Das Gericht als Ort der Hoffnung

Ein KAV-Studientag mit Prof. Jan-Heiner Tück im Maria Saal

„Der christliche Auferstehungsglaube ist nicht unvernünftig.“ Mit dieser Feststellung begann der renommierte Wiener Dogmatikprofessor Jan-Heiner Tück seine Ausführungen zur christlichen Eschatologie bei einem Studientag des Katholischen Akademikerverbandes Kärnten am 14. Oktober 2016 in Maria Saal. Die Sehnsucht, den Tod zu überdauern und Bleibendes zu stiften, ist vielen Menschen zu eigen. Auch die Hoffnung für geliebte Menschen geht erfahrungsgemäß über die Grenze des Todes hinaus.

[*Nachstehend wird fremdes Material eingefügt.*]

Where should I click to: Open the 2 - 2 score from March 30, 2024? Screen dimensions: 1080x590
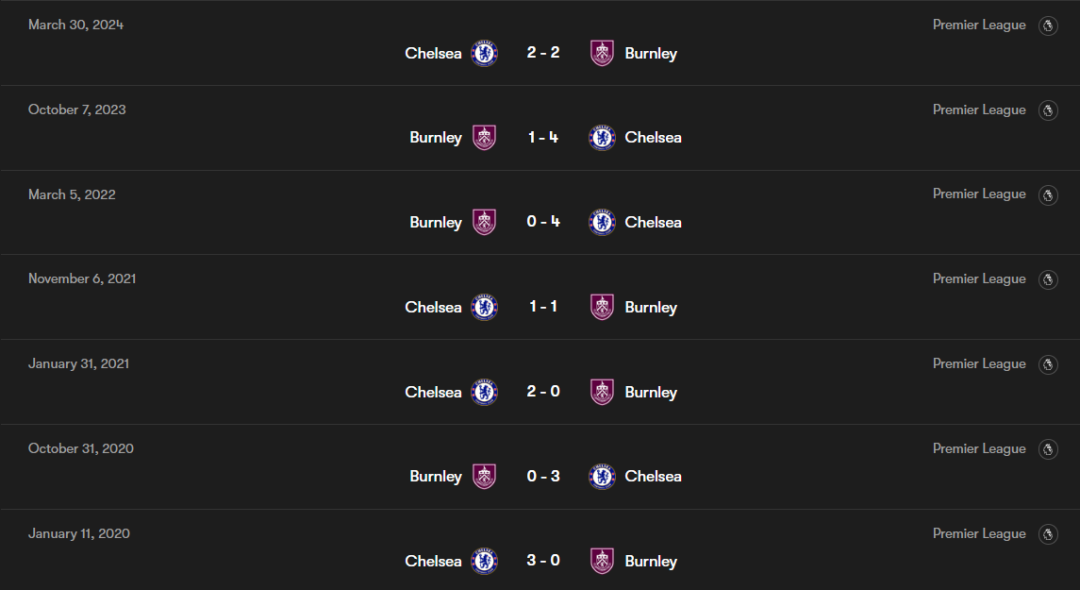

Gabriel Marcel hat es klassisch formuliert: „Einen Menschen lieben heißt sagen: Du sollst nicht sterben.“ Auch Gerechtigkeitsmotive, wie etwa das Postulat, dass Täter nicht auf Dauer oder gar ewig über ihre Opfer triumphieren mögen, ragen in das überiridische Leben hinein.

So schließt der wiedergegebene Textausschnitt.